Wednesday, August 10, 2005
Bloggers Love Challenges!
I thought the answer was obvious: people!
A nice stop on our downtown walking tour, but what's missing?
But apparently I was wrong; according to Leo, it's park benches.
In fact, Leo thinks that the city's lack of park benches downtown is more of a problem than we might think.
A friend of mine went downtown recently and noticed something most people don't. "If you want to make someplace walking-friendly," she said, "you also need to make it sit-down-and-rest friendly." What she saw were all these inviting places -- such as the One Summit Square plaza, the space around the Botanical Conservatory and a lot of other sites where the decorated mastodons reside -- that did not encourage walkers to tarry in their see-the-creatures walk. No place to plop down here, move it along, move it along. Think about shopping centers such as Glenbrook or Jefferson Pointe or tourist-destination towns like Nashville in Brown County -- lots of places to just sit down, in every one of them.But unlike most of us who are happy to point out a problem and walk away, Leo wants to do something about it.
Which got me thinking. How much would one park bench cost? What if the city would pay for half the cost of one, inviting anybody who wanted to pay for the other half to do so, getting for that money a little metal plaque that said something like, "This bench dedicated by so-and-so in memory of so-and-so"?

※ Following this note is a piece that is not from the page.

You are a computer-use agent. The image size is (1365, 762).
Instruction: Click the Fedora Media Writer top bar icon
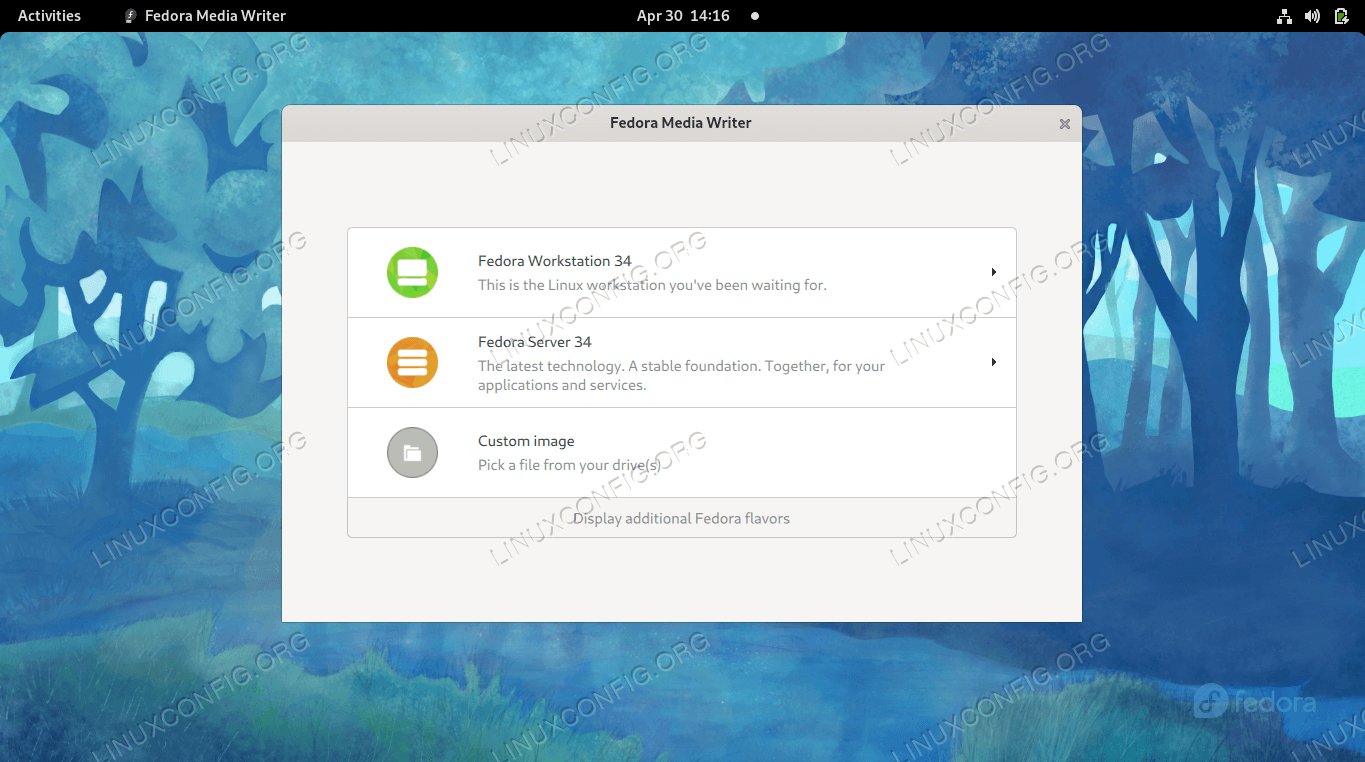point(130,16)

I brought the idea up with Mark Becker, the city's economic developer, and he didn't say I was crazy. He even offered that he would also like to see more opportunities downtown for people to eat outside. I asked City Council President Tom Smith what he thought about it. He was also encouraging, and mentioned that during his first council term, he got some benches put in at Reservoir Park because the people who liked to fish there had no place to sit but on the ground. The benches cost, he remembers, about $1,000 each.
That's a very reasonable amount. So here's my Curbside Challenge: The city, or perhaps someone on the City Council, puts up a small pot of money, to be used for park benches downtown, on a 50-50 match basis with any resident who wants to participate. The sum of $10,000 would equal 20 benches; just $20,000 would get 40 benches, with 40 ordinary citizens, even those of modest means, being able to feel invested in downtown and have a stake in its future. Decide how many benches would be desirable, multiply by $1,000 and divide by two, and there you go. I will donate the first $500 for the privilege of dedicating a park bench to the memory of my father.
Leo's already had one reader take him up on his offer, and I hope there are many more. (I won't be donating any time soon; all my disposable income is reserved for attorney's fees right now...) Even if you aren't going to donate, you ought to go over to Leo's blog and let him know what you think about this idea. I'm sure the city is listening.